→ **EXERCISE PROMPT**:
Convert all of the rows below into a numbered list, omitting any blank lines.

Excerpt from a dataset:
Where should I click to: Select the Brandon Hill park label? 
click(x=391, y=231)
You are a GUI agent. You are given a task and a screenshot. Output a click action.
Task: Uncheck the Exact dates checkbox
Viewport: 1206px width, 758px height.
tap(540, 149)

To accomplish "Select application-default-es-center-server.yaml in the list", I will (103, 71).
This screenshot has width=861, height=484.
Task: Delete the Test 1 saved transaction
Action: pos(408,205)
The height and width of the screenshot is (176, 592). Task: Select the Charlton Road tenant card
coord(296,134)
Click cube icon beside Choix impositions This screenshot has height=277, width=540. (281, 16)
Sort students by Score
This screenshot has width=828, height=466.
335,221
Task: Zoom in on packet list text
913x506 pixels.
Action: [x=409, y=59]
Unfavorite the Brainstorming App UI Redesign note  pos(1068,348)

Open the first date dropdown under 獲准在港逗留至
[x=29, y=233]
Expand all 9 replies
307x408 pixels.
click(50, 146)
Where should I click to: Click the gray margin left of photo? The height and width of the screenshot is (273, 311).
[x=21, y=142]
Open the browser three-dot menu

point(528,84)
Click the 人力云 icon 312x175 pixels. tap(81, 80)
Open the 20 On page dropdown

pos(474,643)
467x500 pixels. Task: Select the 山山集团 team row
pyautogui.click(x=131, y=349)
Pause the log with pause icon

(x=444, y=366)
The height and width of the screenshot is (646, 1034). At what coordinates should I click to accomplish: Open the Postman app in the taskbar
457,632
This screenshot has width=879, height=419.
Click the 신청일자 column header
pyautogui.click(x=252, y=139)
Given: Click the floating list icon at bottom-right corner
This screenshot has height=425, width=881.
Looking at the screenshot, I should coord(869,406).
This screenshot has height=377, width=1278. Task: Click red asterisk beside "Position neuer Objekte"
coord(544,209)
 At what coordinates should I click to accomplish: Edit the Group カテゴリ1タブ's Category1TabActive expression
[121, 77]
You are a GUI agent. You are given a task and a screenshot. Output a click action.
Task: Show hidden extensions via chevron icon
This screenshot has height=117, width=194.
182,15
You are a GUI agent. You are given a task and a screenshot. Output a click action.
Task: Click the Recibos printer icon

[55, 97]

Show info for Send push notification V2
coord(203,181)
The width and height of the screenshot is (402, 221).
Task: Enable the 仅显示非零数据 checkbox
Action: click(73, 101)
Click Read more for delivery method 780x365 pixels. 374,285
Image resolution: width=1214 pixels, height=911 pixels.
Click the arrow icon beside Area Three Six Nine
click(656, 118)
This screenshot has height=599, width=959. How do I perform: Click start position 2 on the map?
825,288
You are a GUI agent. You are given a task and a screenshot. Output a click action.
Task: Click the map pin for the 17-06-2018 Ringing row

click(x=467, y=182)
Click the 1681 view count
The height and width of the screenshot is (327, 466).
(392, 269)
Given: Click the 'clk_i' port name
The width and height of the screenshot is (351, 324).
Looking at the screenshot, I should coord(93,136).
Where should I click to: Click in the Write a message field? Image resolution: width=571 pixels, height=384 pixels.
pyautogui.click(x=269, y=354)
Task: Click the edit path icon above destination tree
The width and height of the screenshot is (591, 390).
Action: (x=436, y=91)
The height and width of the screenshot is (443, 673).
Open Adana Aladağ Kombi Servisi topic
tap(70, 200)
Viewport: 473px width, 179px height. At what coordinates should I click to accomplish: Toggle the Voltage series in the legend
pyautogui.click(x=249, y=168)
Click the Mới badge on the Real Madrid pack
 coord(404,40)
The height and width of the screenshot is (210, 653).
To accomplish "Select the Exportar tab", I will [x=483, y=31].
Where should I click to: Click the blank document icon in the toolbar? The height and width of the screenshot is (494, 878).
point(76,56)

→ **OUTPUT**:
1. Where should I click to: Select the Brandon Hill park label? 
2. click(x=391, y=231)
3. You are a GUI agent. You are given a task and a screenshot. Output a click action.
4. Task: Uncheck the Exact dates checkbox
5. Viewport: 1206px width, 758px height.
6. tap(540, 149)
7. To accomplish "Select application-default-es-center-server.yaml in the list", I will (103, 71).
8. This screenshot has width=861, height=484.
9. Task: Delete the Test 1 saved transaction
10. Action: pos(408,205)
11. The height and width of the screenshot is (176, 592). Task: Select the Charlton Road tenant card
12. coord(296,134)
13. Click cube icon beside Choix impositions This screenshot has height=277, width=540. (281, 16)
14. Sort students by Score
15. This screenshot has width=828, height=466.
16. 335,221
17. Task: Zoom in on packet list text
18. 913x506 pixels.
19. Action: [x=409, y=59]
20. Unfavorite the Brainstorming App UI Redesign note  pos(1068,348)
21. Open the first date dropdown under 獲准在港逗留至
22. [x=29, y=233]
23. Expand all 9 replies
24. 307x408 pixels.
25. click(50, 146)
26. Where should I click to: Click the gray margin left of photo? The height and width of the screenshot is (273, 311).
27. [x=21, y=142]
28. Open the browser three-dot menu
29. point(528,84)
30. Click the 人力云 icon 312x175 pixels. tap(81, 80)
31. Open the 20 On page dropdown
32. pos(474,643)
33. 467x500 pixels. Task: Select the 山山集团 team row
34. pyautogui.click(x=131, y=349)
35. Pause the log with pause icon
36. (x=444, y=366)
37. The height and width of the screenshot is (646, 1034). At what coordinates should I click to accomplish: Open the Postman app in the taskbar
38. 457,632
39. This screenshot has width=879, height=419.
40. Click the 신청일자 column header
41. pyautogui.click(x=252, y=139)
42. Given: Click the floating list icon at bottom-right corner
43. This screenshot has height=425, width=881.
44. Looking at the screenshot, I should coord(869,406).
45. This screenshot has height=377, width=1278. Task: Click red asterisk beside "Position neuer Objekte"
46. coord(544,209)
47.  At what coordinates should I click to accomplish: Edit the Group カテゴリ1タブ's Category1TabActive expression
48. [121, 77]
49. You are a GUI agent. You are given a task and a screenshot. Output a click action.
50. Task: Show hidden extensions via chevron icon
51. This screenshot has height=117, width=194.
52. 182,15
53. You are a GUI agent. You are given a task and a screenshot. Output a click action.
54. Task: Click the Recibos printer icon
55. [55, 97]
56. Show info for Send push notification V2
57. coord(203,181)
58. The width and height of the screenshot is (402, 221).
59. Task: Enable the 仅显示非零数据 checkbox
60. Action: click(73, 101)
61. Click Read more for delivery method 780x365 pixels. 374,285
62. Image resolution: width=1214 pixels, height=911 pixels.
63. Click the arrow icon beside Area Three Six Nine
64. click(656, 118)
65. This screenshot has height=599, width=959. How do I perform: Click start position 2 on the map?
66. 825,288
67. You are a GUI agent. You are given a task and a screenshot. Output a click action.
68. Task: Click the map pin for the 17-06-2018 Ringing row
69. click(x=467, y=182)
70. Click the 1681 view count
71. The height and width of the screenshot is (327, 466).
72. (392, 269)
73. Given: Click the 'clk_i' port name
74. The width and height of the screenshot is (351, 324).
75. Looking at the screenshot, I should coord(93,136).
76. Where should I click to: Click in the Write a message field? Image resolution: width=571 pixels, height=384 pixels.
77. pyautogui.click(x=269, y=354)
78. Task: Click the edit path icon above destination tree
79. The width and height of the screenshot is (591, 390).
80. Action: (x=436, y=91)
81. The height and width of the screenshot is (443, 673).
82. Open Adana Aladağ Kombi Servisi topic
83. tap(70, 200)
84. Viewport: 473px width, 179px height. At what coordinates should I click to accomplish: Toggle the Voltage series in the legend
85. pyautogui.click(x=249, y=168)
86. Click the Mới badge on the Real Madrid pack
87.  coord(404,40)
88. The height and width of the screenshot is (210, 653).
89. To accomplish "Select the Exportar tab", I will [x=483, y=31].
90. Where should I click to: Click the blank document icon in the toolbar? The height and width of the screenshot is (494, 878).
91. point(76,56)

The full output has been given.